## EXERCISE GOAL
Once the line holding "The height and" is found in the entries below, transcribe exactly every line up to and including the one holding "Task: Click the English words passive income", but leave out the pictures.
RECORDS below:
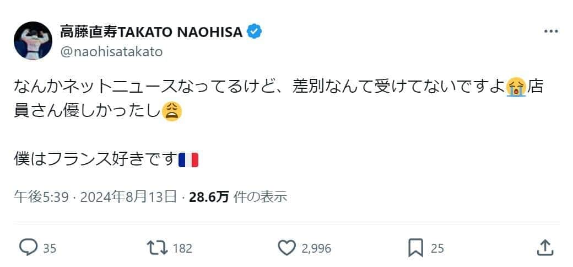Viewport: 573px width, 267px height.
Task: Open the three-dot more options menu
Action: (550, 31)
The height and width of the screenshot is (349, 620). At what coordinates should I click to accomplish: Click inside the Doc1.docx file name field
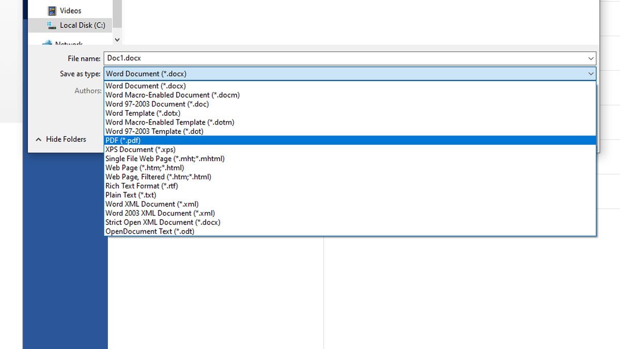(x=207, y=58)
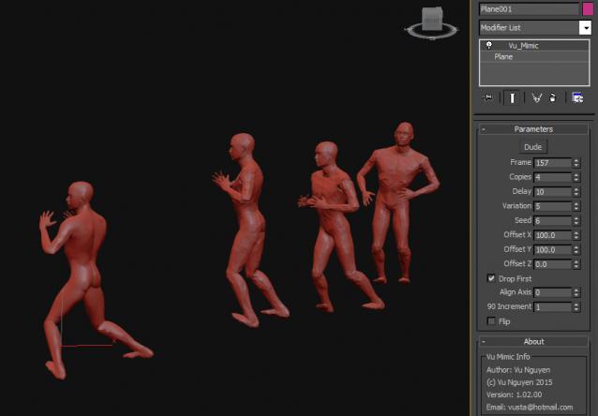
Task: Click the Dude button
Action: click(x=532, y=147)
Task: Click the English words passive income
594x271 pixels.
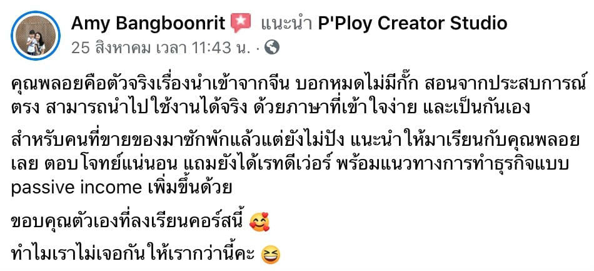Action: (76, 188)
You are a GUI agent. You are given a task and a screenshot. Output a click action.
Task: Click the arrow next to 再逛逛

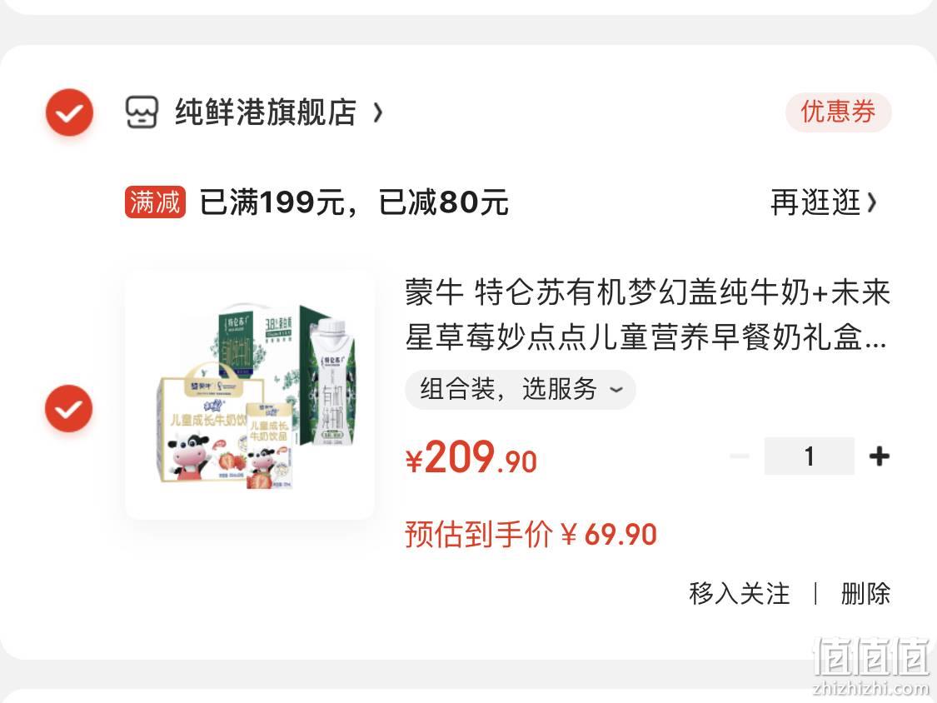coord(871,202)
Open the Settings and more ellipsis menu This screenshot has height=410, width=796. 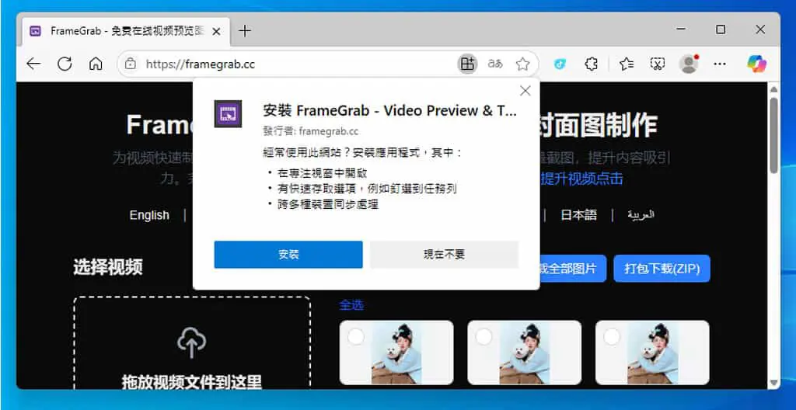point(720,64)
End of RECORDS.
## WRITTEN ANSWER
The height and width of the screenshot is (349, 620). At what coordinates should I click to accomplish: Click inside the Doc1.docx file name field
(x=207, y=58)
Task: Click the Dude button
Action: click(x=532, y=147)
Task: Click the English words passive income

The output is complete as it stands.